Rampelli: attenzione, il partito degli italiani non può essere nostalgico. Il futuro è aperto
Fin da quando era una giovane promessa del Fronte della Gioventù negli anni Ottanta, Fabio Rampelli amava le citazioni, le espressioni liriche, le metafore. Era un esperto, insomma, dell’intervento immaginifico. Così, dopo i toni ruggenti di Giorgia Meloni sono arrivati i suoi, pacifici, ecumenici, da “padre nobile”. Parla Rampelli, dunque, mentre in sala si distribuiscono le bandiere per il gran finale. E parte con la citazione di Papa Francesco che invita i vescovi ad essere pastori ma “con l’odore delle pecore”: “Anche noi dobbiamo avere addosso l’odore di pecora, metterci al servizio…”. E poi i consigli: niente puzza di naftalina, si va avanti senza paura. Non più con la spada, ma con l’aratro. Bisogna andare nei campi a seminare e non in trincea a combattere. Andare nelle case dove la crisi “è carne viva” non alle finzioni dei talk show altrimenti poi si finisce con lo scivolare sui bluff: la rottamazione di Renzi o il Dudù di Berlusconi.
Si va avanti senza strappi.

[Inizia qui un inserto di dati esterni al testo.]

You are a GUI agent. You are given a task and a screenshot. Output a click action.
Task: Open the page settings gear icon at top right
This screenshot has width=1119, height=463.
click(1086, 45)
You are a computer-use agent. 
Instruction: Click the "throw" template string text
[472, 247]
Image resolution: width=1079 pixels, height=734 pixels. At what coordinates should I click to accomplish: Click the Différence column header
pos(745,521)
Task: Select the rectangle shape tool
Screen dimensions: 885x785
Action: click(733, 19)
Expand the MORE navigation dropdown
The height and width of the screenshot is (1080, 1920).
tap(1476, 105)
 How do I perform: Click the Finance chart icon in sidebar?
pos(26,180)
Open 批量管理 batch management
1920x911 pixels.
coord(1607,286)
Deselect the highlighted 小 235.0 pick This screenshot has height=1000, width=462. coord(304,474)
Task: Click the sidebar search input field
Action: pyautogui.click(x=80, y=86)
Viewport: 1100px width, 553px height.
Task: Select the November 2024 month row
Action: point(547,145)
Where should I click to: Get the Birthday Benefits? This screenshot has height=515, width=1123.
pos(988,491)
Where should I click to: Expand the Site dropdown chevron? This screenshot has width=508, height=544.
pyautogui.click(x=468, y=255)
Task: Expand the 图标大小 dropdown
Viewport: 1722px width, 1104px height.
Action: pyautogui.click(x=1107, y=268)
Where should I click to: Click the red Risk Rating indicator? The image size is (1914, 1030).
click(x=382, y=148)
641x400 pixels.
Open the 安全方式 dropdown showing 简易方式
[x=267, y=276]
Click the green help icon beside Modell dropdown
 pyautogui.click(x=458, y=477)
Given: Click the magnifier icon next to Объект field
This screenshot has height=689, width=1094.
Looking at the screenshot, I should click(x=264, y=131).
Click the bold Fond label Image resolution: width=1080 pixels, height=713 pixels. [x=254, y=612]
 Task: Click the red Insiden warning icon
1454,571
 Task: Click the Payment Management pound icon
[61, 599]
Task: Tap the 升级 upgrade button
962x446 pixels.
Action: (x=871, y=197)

Perché c’era chi, nel FdG, lo diceva anche prima di Fiuggi, prima dello sdoganamento del ’94, prima della grande sbornia che ha portato la destra quasi all’estinzione che i muri erano stati abbattuti, che la destra nostalgica non aveva scampo, che le etichette erano decrepite. “A Valle Giulia ancora, brilla la stella di Fare Fronte”, ricorda Rampelli. Ricorda quando il Fronte tornò nelle università senza violenza, senza prepotenza, con la forza delle idee. Basta con l’idolatria dell’ideologia: il futuro è aperto. “Dove la metti l’ideologia in Ucraina – dice – sulle barricate di Kiev o nei cordoni russi in Crimea?”.
Anche il partito dev’essere aperto a tutti, non uno scrigno, non una fazione. E tutti siano coinvolti, nessuno si creda assolto, come cantava Fabrizio De André. Con questo invito: “Ecco il partito degli italiani ai blocchi dipartenza, non facciamo il copia e incolla di cose fatte da altri, facciamo i pastori, sconfiggiamo l’apatia perché l’indifferenza è inferno senza fiamme, per dirla con la poetessa Maria Lusia Spaziani”. La prima prova del resto è dietro l’angolo: le elezioni europee di maggio.